Colour Flashes from light bulbs

23 February 2009

cfl-teaser.jpg

Green CFl

Share

Ingredients

A conventional light bulb acts as you would expect, when the power is removed, the filament cools down from white hot through orange, to red hot and eventually stops emitting in the visible region.

An incandescent light bulb turning off slowed down by a factor of 50.

However when I pointed the camera at a compact fluorescent bulb, something more interesting happened.

An energy saving light bulb turning off slowed down by a factor of 50

It flashed green as it turned off. So I tried it on a fluorescent tube in the kitchen, as fluorescent tubes and energy saving light bulbs are essentially the same technology, so I thought there might be a similar effect.

A fluorescent tube turning of slowed down 50x

To start off with you can see the 100Hz flashing caused by the 50Hz mains not producing a constant current in the tube. Then as the tube turns off it flashes yellow and  for considerably longer than the energy saving light bulb.

 Why?

Spectrum of CFL
Spectrum of an energy saving light bulb. Each line is produced by a different type of phosphor.

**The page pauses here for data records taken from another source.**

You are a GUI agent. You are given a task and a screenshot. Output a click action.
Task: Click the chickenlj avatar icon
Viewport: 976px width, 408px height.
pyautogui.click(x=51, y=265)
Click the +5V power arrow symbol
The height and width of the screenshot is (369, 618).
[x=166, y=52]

I think what is going on is that a fluorescent light bulb works by passing a current through mercury vapour inside the tube. This glows in the ultra-violet region of the spectrum very efficiently but ultra-violet is invisible. So, the inside of the tube is covered with phosphors, each of these convert the ultraviolet into a particular colour of light.

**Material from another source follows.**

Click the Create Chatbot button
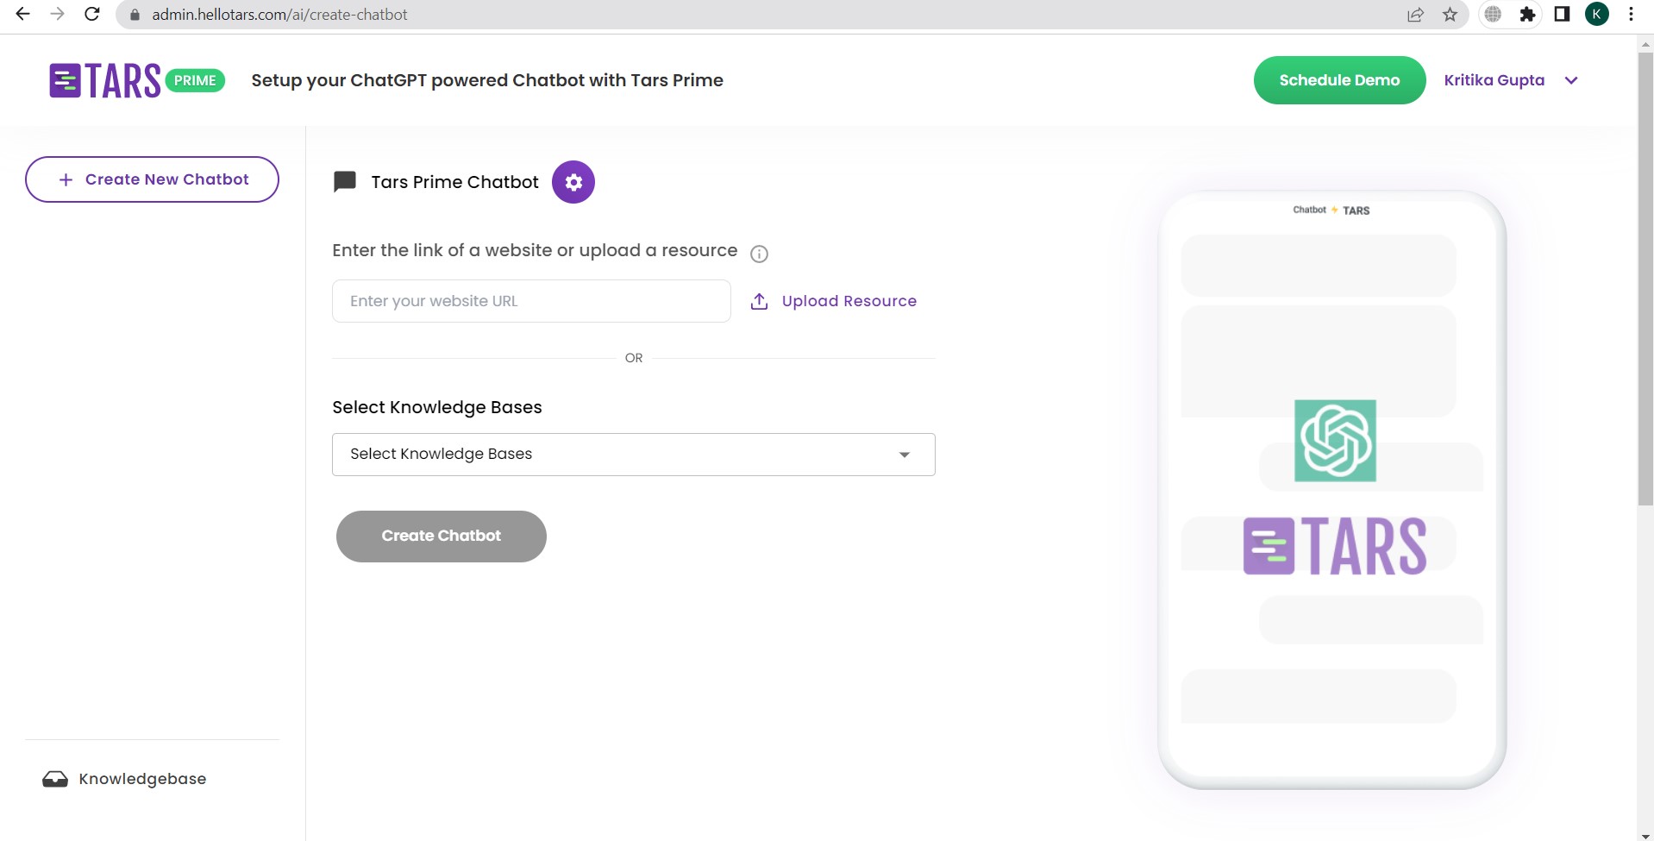This screenshot has width=1654, height=841. click(x=441, y=536)
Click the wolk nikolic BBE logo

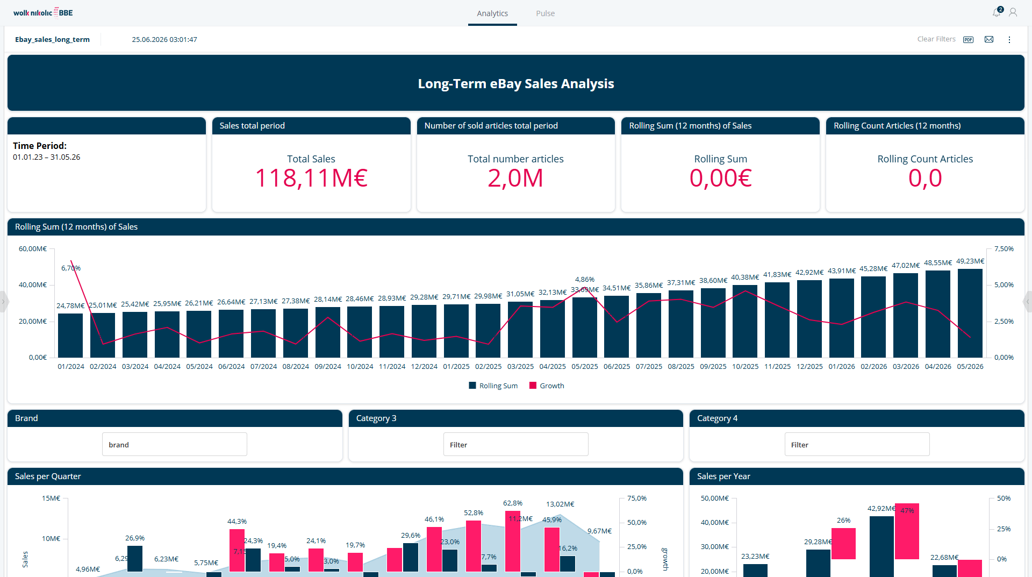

If you look at the spectrum of an energy saving bulb you can see the colours produced by the each of the different phosphors.

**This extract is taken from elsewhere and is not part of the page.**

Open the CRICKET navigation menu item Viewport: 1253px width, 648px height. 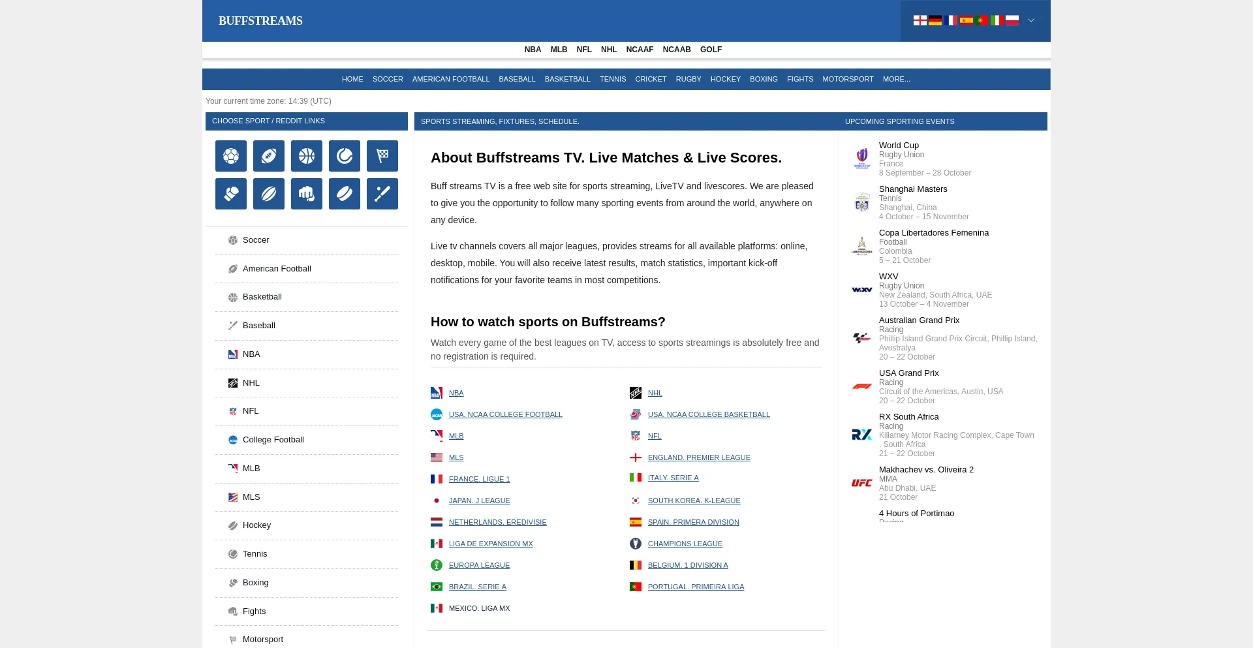[x=651, y=79]
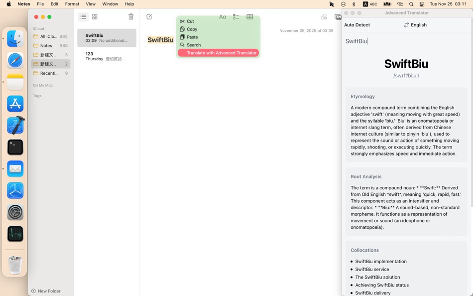This screenshot has height=296, width=473.
Task: Open the Auto Detect language selector
Action: click(358, 25)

Phosphors absorb energy and then remit it in the form of light. Different phosphors do this at different rates, and in the energy saving bulb they slowest is probably the green, so it keeps emitting for the longest once you have turned the bulb off. Hence the green flash.

The fluorescent tube obviously uses a different yellow phosphor which is also slow and so it produces a yellow flash. If this is the case then the yellow should be the last colour to turn on and the tube should turn on as a different colour.

I took advantage of the dodgy starter on the fluorescent tube in my garage to test this out.

A flashing fluorescent tube slowed down 50x

And as you can see, as it turns on it first goes blue, which must be the fastest phosphor then goes white as the other phosphors catch up, and then as it turns off it goes yellow as before, which I think means that this explanation hangs together.